### Brief
The records should be written out in full, with nothing altered.

━━ Supplied entries ━━

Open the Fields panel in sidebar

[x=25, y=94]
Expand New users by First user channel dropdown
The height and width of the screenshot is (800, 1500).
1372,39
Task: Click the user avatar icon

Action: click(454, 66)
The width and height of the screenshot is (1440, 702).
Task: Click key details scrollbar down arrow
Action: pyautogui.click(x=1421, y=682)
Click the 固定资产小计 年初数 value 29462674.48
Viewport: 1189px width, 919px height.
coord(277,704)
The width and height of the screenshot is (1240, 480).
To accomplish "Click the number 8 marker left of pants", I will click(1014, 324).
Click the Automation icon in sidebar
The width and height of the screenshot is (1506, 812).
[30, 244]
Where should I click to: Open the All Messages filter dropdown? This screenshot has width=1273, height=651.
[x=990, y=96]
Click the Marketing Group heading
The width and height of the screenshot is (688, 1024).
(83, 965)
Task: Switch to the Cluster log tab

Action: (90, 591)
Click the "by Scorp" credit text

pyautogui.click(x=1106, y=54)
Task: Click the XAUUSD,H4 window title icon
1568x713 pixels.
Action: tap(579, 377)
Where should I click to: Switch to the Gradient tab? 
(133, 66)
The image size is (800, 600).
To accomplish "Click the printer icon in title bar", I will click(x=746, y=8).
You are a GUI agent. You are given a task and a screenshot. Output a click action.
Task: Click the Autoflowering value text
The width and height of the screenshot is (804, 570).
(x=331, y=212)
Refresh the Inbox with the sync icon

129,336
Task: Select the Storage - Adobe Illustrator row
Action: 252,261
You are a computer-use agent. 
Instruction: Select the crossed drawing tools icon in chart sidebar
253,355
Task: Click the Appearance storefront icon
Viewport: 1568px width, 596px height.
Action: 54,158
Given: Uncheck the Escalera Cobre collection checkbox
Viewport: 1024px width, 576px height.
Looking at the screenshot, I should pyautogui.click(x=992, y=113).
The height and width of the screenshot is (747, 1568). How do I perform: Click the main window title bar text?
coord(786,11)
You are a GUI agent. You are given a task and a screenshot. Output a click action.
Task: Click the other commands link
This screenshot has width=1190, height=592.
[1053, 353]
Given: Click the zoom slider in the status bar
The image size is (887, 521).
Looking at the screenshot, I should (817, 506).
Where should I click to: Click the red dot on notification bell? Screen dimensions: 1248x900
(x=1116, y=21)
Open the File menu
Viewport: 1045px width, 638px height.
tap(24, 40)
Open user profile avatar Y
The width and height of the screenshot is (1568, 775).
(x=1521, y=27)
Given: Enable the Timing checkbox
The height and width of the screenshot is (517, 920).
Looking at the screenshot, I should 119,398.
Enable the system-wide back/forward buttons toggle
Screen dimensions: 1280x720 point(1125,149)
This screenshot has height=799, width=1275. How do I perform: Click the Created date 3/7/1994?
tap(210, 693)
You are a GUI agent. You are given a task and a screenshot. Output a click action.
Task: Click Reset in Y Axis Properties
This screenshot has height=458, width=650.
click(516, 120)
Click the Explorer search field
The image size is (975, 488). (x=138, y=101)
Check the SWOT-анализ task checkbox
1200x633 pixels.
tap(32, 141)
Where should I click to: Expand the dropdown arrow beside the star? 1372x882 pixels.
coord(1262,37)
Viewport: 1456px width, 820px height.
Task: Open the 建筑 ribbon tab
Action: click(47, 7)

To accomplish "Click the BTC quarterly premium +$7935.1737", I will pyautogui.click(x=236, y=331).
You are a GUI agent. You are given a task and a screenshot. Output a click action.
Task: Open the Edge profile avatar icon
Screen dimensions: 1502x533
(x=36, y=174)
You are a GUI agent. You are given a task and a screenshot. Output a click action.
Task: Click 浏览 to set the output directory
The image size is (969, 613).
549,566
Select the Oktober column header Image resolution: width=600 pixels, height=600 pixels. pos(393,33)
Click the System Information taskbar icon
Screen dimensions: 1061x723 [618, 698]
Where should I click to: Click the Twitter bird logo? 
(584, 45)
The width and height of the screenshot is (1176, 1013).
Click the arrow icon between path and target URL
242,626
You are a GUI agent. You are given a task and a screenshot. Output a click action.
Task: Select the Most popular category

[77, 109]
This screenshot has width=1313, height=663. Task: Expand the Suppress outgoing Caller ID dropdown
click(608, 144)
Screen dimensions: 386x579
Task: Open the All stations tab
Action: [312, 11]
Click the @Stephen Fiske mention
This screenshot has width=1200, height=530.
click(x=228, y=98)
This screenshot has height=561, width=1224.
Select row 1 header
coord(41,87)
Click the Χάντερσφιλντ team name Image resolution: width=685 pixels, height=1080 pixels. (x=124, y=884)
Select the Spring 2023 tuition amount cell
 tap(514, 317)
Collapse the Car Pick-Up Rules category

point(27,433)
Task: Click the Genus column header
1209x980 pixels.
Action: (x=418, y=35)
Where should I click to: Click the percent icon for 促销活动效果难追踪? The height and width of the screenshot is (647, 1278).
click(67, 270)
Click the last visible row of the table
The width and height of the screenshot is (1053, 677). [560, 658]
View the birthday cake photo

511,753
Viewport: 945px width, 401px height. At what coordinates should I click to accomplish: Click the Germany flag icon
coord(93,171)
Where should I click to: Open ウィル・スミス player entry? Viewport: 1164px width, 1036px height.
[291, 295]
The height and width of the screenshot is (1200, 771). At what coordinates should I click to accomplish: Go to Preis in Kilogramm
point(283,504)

━━━

### Solution
Open the Fields panel in sidebar

[x=25, y=94]
Expand New users by First user channel dropdown
The height and width of the screenshot is (800, 1500).
1372,39
Task: Click the user avatar icon

Action: click(454, 66)
The width and height of the screenshot is (1440, 702).
Task: Click key details scrollbar down arrow
Action: pyautogui.click(x=1421, y=682)
Click the 固定资产小计 年初数 value 29462674.48
Viewport: 1189px width, 919px height.
coord(277,704)
The width and height of the screenshot is (1240, 480).
To accomplish "Click the number 8 marker left of pants", I will click(1014, 324).
Click the Automation icon in sidebar
The width and height of the screenshot is (1506, 812).
[30, 244]
Where should I click to: Open the All Messages filter dropdown? This screenshot has width=1273, height=651.
[x=990, y=96]
Click the Marketing Group heading
The width and height of the screenshot is (688, 1024).
(83, 965)
Task: Switch to the Cluster log tab

Action: (90, 591)
Click the "by Scorp" credit text

pyautogui.click(x=1106, y=54)
Task: Click the XAUUSD,H4 window title icon
1568x713 pixels.
Action: tap(579, 377)
Where should I click to: Switch to the Gradient tab? 
(133, 66)
The image size is (800, 600).
To accomplish "Click the printer icon in title bar", I will click(x=746, y=8).
You are a GUI agent. You are given a task and a screenshot. Output a click action.
Task: Click the Autoflowering value text
The width and height of the screenshot is (804, 570).
(x=331, y=212)
Refresh the Inbox with the sync icon

129,336
Task: Select the Storage - Adobe Illustrator row
Action: 252,261
You are a computer-use agent. 
Instruction: Select the crossed drawing tools icon in chart sidebar
253,355
Task: Click the Appearance storefront icon
Viewport: 1568px width, 596px height.
Action: 54,158
Given: Uncheck the Escalera Cobre collection checkbox
Viewport: 1024px width, 576px height.
Looking at the screenshot, I should pyautogui.click(x=992, y=113).
The height and width of the screenshot is (747, 1568). How do I perform: Click the main window title bar text?
coord(786,11)
You are a GUI agent. You are given a task and a screenshot. Output a click action.
Task: Click the other commands link
This screenshot has width=1190, height=592.
[1053, 353]
Given: Click the zoom slider in the status bar
The image size is (887, 521).
Looking at the screenshot, I should (817, 506).
Where should I click to: Click the red dot on notification bell? Screen dimensions: 1248x900
(x=1116, y=21)
Open the File menu
Viewport: 1045px width, 638px height.
tap(24, 40)
Open user profile avatar Y
The width and height of the screenshot is (1568, 775).
(x=1521, y=27)
Given: Enable the Timing checkbox
The height and width of the screenshot is (517, 920).
Looking at the screenshot, I should 119,398.
Enable the system-wide back/forward buttons toggle
Screen dimensions: 1280x720 point(1125,149)
This screenshot has height=799, width=1275. How do I perform: Click the Created date 3/7/1994?
tap(210, 693)
You are a GUI agent. You are given a task and a screenshot. Output a click action.
Task: Click Reset in Y Axis Properties
This screenshot has height=458, width=650.
click(516, 120)
Click the Explorer search field
The image size is (975, 488). (x=138, y=101)
Check the SWOT-анализ task checkbox
1200x633 pixels.
tap(32, 141)
Where should I click to: Expand the dropdown arrow beside the star? 1372x882 pixels.
coord(1262,37)
Viewport: 1456px width, 820px height.
Task: Open the 建筑 ribbon tab
Action: click(47, 7)

To accomplish "Click the BTC quarterly premium +$7935.1737", I will pyautogui.click(x=236, y=331).
You are a GUI agent. You are given a task and a screenshot. Output a click action.
Task: Open the Edge profile avatar icon
Screen dimensions: 1502x533
(x=36, y=174)
You are a GUI agent. You are given a task and a screenshot. Output a click action.
Task: Click 浏览 to set the output directory
The image size is (969, 613).
549,566
Select the Oktober column header Image resolution: width=600 pixels, height=600 pixels. pos(393,33)
Click the System Information taskbar icon
Screen dimensions: 1061x723 [618, 698]
Where should I click to: Click the Twitter bird logo? 
(584, 45)
The width and height of the screenshot is (1176, 1013).
Click the arrow icon between path and target URL
242,626
You are a GUI agent. You are given a task and a screenshot. Output a click action.
Task: Select the Most popular category

[77, 109]
This screenshot has width=1313, height=663. Task: Expand the Suppress outgoing Caller ID dropdown
click(608, 144)
Screen dimensions: 386x579
Task: Open the All stations tab
Action: [312, 11]
Click the @Stephen Fiske mention
This screenshot has width=1200, height=530.
click(x=228, y=98)
This screenshot has height=561, width=1224.
Select row 1 header
coord(41,87)
Click the Χάντερσφιλντ team name Image resolution: width=685 pixels, height=1080 pixels. (x=124, y=884)
Select the Spring 2023 tuition amount cell
 tap(514, 317)
Collapse the Car Pick-Up Rules category

point(27,433)
Task: Click the Genus column header
1209x980 pixels.
Action: (x=418, y=35)
Where should I click to: Click the percent icon for 促销活动效果难追踪? The height and width of the screenshot is (647, 1278).
click(67, 270)
Click the last visible row of the table
The width and height of the screenshot is (1053, 677). [560, 658]
View the birthday cake photo

511,753
Viewport: 945px width, 401px height. At what coordinates should I click to accomplish: Click the Germany flag icon
coord(93,171)
Where should I click to: Open ウィル・スミス player entry? Viewport: 1164px width, 1036px height.
[291, 295]
The height and width of the screenshot is (1200, 771). At what coordinates should I click to accomplish: Go to Preis in Kilogramm
point(283,504)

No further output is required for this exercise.